§ **TASK PROMPT**: Nothing but an exact repetition of the entries should appear in the answer.
TASK DATA Block Start
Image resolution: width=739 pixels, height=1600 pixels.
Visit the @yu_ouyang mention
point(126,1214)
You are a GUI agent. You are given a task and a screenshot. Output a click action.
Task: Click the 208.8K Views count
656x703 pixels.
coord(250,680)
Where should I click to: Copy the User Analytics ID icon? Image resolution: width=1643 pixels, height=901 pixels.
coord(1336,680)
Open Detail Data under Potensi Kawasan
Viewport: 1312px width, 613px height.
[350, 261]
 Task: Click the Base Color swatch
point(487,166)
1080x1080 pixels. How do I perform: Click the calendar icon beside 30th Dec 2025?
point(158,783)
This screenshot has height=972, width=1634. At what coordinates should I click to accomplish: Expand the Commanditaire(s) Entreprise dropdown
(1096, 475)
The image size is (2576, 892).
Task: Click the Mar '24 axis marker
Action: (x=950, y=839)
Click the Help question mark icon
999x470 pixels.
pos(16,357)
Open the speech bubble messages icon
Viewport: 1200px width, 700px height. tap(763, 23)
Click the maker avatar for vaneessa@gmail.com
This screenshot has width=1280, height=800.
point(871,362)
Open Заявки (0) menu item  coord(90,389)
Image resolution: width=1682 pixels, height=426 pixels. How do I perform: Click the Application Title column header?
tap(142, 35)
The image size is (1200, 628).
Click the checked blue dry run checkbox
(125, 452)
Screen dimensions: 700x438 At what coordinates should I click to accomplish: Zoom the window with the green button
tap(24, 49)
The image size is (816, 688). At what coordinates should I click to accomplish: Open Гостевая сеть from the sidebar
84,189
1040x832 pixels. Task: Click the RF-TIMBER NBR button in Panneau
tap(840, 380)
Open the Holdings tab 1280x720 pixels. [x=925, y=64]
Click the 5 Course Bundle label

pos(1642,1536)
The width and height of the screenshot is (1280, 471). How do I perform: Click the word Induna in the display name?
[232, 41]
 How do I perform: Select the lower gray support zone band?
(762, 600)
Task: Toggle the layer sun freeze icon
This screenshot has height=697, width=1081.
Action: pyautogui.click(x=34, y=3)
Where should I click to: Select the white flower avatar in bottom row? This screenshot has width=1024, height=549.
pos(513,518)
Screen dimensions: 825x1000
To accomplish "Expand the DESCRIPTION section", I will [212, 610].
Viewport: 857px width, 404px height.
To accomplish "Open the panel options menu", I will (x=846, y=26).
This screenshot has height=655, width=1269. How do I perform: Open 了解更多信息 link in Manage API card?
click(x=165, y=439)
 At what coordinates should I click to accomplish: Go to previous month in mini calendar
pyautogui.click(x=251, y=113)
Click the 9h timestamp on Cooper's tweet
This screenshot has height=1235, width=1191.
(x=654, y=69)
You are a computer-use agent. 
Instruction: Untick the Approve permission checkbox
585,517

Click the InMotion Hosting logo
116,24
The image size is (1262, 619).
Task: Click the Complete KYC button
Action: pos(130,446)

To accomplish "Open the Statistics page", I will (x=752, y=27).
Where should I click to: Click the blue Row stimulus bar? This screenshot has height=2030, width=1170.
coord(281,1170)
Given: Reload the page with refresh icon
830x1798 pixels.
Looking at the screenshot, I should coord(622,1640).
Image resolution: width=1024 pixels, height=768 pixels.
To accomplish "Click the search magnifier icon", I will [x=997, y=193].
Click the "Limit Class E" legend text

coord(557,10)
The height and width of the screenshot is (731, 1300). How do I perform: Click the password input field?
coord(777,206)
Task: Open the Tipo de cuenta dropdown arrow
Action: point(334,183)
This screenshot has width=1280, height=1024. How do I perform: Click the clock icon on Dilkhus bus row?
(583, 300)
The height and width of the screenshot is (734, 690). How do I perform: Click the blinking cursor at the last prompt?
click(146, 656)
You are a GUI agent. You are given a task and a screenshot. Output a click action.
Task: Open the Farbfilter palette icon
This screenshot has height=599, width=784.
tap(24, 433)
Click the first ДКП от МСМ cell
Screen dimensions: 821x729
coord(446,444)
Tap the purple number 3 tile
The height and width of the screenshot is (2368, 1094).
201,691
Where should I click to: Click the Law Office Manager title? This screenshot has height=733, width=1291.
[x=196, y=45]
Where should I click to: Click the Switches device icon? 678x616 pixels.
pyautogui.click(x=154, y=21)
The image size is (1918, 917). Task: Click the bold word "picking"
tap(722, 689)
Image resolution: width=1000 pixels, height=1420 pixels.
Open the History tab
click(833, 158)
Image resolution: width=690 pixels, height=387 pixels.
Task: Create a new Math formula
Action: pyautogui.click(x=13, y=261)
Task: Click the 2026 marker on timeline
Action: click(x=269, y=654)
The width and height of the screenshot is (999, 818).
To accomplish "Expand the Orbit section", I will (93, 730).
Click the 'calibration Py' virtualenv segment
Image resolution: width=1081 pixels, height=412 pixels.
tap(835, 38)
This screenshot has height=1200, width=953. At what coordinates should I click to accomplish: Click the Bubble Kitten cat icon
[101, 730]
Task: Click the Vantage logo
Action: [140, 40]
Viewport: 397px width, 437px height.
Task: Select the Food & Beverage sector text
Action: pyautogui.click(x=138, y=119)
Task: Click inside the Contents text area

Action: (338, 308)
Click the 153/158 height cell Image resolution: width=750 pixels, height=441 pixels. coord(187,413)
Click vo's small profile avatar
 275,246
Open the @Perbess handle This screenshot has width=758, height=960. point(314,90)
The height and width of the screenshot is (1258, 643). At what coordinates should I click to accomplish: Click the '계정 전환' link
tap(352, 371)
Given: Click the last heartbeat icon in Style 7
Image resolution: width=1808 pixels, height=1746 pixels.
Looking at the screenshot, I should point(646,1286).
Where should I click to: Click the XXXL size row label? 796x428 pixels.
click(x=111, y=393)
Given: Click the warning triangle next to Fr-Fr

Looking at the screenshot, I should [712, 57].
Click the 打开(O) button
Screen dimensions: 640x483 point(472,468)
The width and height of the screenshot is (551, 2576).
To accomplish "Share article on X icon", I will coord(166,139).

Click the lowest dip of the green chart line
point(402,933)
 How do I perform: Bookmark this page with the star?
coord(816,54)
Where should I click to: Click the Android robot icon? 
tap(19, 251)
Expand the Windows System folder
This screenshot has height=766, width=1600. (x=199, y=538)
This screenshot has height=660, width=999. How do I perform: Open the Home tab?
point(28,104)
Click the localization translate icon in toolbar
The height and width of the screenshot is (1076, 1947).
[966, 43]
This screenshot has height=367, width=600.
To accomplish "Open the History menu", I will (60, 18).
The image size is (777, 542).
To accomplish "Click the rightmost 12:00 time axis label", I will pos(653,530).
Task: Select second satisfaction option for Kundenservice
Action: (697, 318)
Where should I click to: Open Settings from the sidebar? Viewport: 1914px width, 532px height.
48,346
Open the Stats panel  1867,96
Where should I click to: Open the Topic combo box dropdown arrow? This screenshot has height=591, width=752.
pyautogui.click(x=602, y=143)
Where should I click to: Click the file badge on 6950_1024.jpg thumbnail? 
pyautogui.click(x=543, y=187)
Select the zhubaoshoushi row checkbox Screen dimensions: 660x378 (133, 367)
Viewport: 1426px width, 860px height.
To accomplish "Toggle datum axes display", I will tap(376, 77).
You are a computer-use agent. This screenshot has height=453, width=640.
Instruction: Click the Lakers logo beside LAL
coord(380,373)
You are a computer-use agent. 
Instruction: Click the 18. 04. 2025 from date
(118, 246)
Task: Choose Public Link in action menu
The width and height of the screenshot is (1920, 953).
TASK DATA Block End
§ **WRITTEN ANSWER**:
Image resolution: width=739 pixels, height=1600 pixels.
Visit the @yu_ouyang mention
point(126,1214)
You are a GUI agent. You are given a task and a screenshot. Output a click action.
Task: Click the 208.8K Views count
656x703 pixels.
coord(250,680)
Where should I click to: Copy the User Analytics ID icon? Image resolution: width=1643 pixels, height=901 pixels.
coord(1336,680)
Open Detail Data under Potensi Kawasan
Viewport: 1312px width, 613px height.
[350, 261]
 Task: Click the Base Color swatch
point(487,166)
1080x1080 pixels. How do I perform: Click the calendar icon beside 30th Dec 2025?
point(158,783)
This screenshot has height=972, width=1634. At what coordinates should I click to accomplish: Expand the Commanditaire(s) Entreprise dropdown
(1096, 475)
The image size is (2576, 892).
Task: Click the Mar '24 axis marker
Action: (x=950, y=839)
Click the Help question mark icon
999x470 pixels.
pos(16,357)
Open the speech bubble messages icon
Viewport: 1200px width, 700px height. tap(763, 23)
Click the maker avatar for vaneessa@gmail.com
This screenshot has width=1280, height=800.
point(871,362)
Open Заявки (0) menu item  coord(90,389)
Image resolution: width=1682 pixels, height=426 pixels. How do I perform: Click the Application Title column header?
tap(142, 35)
The image size is (1200, 628).
Click the checked blue dry run checkbox
(125, 452)
Screen dimensions: 700x438 At what coordinates should I click to accomplish: Zoom the window with the green button
tap(24, 49)
The image size is (816, 688). At what coordinates should I click to accomplish: Open Гостевая сеть from the sidebar
84,189
1040x832 pixels. Task: Click the RF-TIMBER NBR button in Panneau
tap(840, 380)
Open the Holdings tab 1280x720 pixels. [x=925, y=64]
Click the 5 Course Bundle label

pos(1642,1536)
The width and height of the screenshot is (1280, 471). How do I perform: Click the word Induna in the display name?
[232, 41]
 How do I perform: Select the lower gray support zone band?
(762, 600)
Task: Toggle the layer sun freeze icon
This screenshot has height=697, width=1081.
Action: pyautogui.click(x=34, y=3)
Where should I click to: Select the white flower avatar in bottom row? This screenshot has width=1024, height=549.
pos(513,518)
Screen dimensions: 825x1000
To accomplish "Expand the DESCRIPTION section", I will [212, 610].
Viewport: 857px width, 404px height.
To accomplish "Open the panel options menu", I will (x=846, y=26).
This screenshot has height=655, width=1269. How do I perform: Open 了解更多信息 link in Manage API card?
click(x=165, y=439)
 At what coordinates should I click to accomplish: Go to previous month in mini calendar
pyautogui.click(x=251, y=113)
Click the 9h timestamp on Cooper's tweet
This screenshot has height=1235, width=1191.
(x=654, y=69)
You are a computer-use agent. 
Instruction: Untick the Approve permission checkbox
585,517

Click the InMotion Hosting logo
116,24
The image size is (1262, 619).
Task: Click the Complete KYC button
Action: pos(130,446)

To accomplish "Open the Statistics page", I will (x=752, y=27).
Where should I click to: Click the blue Row stimulus bar? This screenshot has height=2030, width=1170.
coord(281,1170)
Given: Reload the page with refresh icon
830x1798 pixels.
Looking at the screenshot, I should coord(622,1640).
Image resolution: width=1024 pixels, height=768 pixels.
To accomplish "Click the search magnifier icon", I will [x=997, y=193].
Click the "Limit Class E" legend text

coord(557,10)
The height and width of the screenshot is (731, 1300). How do I perform: Click the password input field?
coord(777,206)
Task: Open the Tipo de cuenta dropdown arrow
Action: point(334,183)
This screenshot has width=1280, height=1024. How do I perform: Click the clock icon on Dilkhus bus row?
(583, 300)
The height and width of the screenshot is (734, 690). How do I perform: Click the blinking cursor at the last prompt?
click(146, 656)
You are a GUI agent. You are given a task and a screenshot. Output a click action.
Task: Open the Farbfilter palette icon
This screenshot has height=599, width=784.
tap(24, 433)
Click the first ДКП от МСМ cell
Screen dimensions: 821x729
coord(446,444)
Tap the purple number 3 tile
The height and width of the screenshot is (2368, 1094).
201,691
Where should I click to: Click the Law Office Manager title? This screenshot has height=733, width=1291.
[x=196, y=45]
Where should I click to: Click the Switches device icon? 678x616 pixels.
pyautogui.click(x=154, y=21)
The image size is (1918, 917). Task: Click the bold word "picking"
tap(722, 689)
Image resolution: width=1000 pixels, height=1420 pixels.
Open the History tab
click(833, 158)
Image resolution: width=690 pixels, height=387 pixels.
Task: Create a new Math formula
Action: pyautogui.click(x=13, y=261)
Task: Click the 2026 marker on timeline
Action: click(x=269, y=654)
The width and height of the screenshot is (999, 818).
To accomplish "Expand the Orbit section", I will (93, 730).
Click the 'calibration Py' virtualenv segment
Image resolution: width=1081 pixels, height=412 pixels.
tap(835, 38)
This screenshot has height=1200, width=953. At what coordinates should I click to accomplish: Click the Bubble Kitten cat icon
[101, 730]
Task: Click the Vantage logo
Action: [140, 40]
Viewport: 397px width, 437px height.
Task: Select the Food & Beverage sector text
Action: pyautogui.click(x=138, y=119)
Task: Click inside the Contents text area

Action: (338, 308)
Click the 153/158 height cell Image resolution: width=750 pixels, height=441 pixels. coord(187,413)
Click vo's small profile avatar
 275,246
Open the @Perbess handle This screenshot has width=758, height=960. point(314,90)
The height and width of the screenshot is (1258, 643). At what coordinates should I click to accomplish: Click the '계정 전환' link
tap(352, 371)
Given: Click the last heartbeat icon in Style 7
Image resolution: width=1808 pixels, height=1746 pixels.
Looking at the screenshot, I should point(646,1286).
Where should I click to: Click the XXXL size row label? 796x428 pixels.
click(x=111, y=393)
Given: Click the warning triangle next to Fr-Fr

Looking at the screenshot, I should [712, 57].
Click the 打开(O) button
Screen dimensions: 640x483 point(472,468)
The width and height of the screenshot is (551, 2576).
To accomplish "Share article on X icon", I will coord(166,139).

Click the lowest dip of the green chart line
point(402,933)
 How do I perform: Bookmark this page with the star?
coord(816,54)
Where should I click to: Click the Android robot icon? 
tap(19, 251)
Expand the Windows System folder
This screenshot has height=766, width=1600. (x=199, y=538)
This screenshot has height=660, width=999. How do I perform: Open the Home tab?
point(28,104)
Click the localization translate icon in toolbar
The height and width of the screenshot is (1076, 1947).
[966, 43]
This screenshot has height=367, width=600.
To accomplish "Open the History menu", I will (60, 18).
The image size is (777, 542).
To accomplish "Click the rightmost 12:00 time axis label", I will pos(653,530).
Task: Select second satisfaction option for Kundenservice
Action: (697, 318)
Where should I click to: Open Settings from the sidebar? Viewport: 1914px width, 532px height.
48,346
Open the Stats panel  1867,96
Where should I click to: Open the Topic combo box dropdown arrow? This screenshot has height=591, width=752.
pyautogui.click(x=602, y=143)
Where should I click to: Click the file badge on 6950_1024.jpg thumbnail? 
pyautogui.click(x=543, y=187)
Select the zhubaoshoushi row checkbox Screen dimensions: 660x378 (133, 367)
Viewport: 1426px width, 860px height.
To accomplish "Toggle datum axes display", I will tap(376, 77).
You are a computer-use agent. This screenshot has height=453, width=640.
Instruction: Click the Lakers logo beside LAL
coord(380,373)
You are a computer-use agent. 
Instruction: Click the 18. 04. 2025 from date
(118, 246)
Task: Choose Public Link in action menu
The width and height of the screenshot is (1920, 953).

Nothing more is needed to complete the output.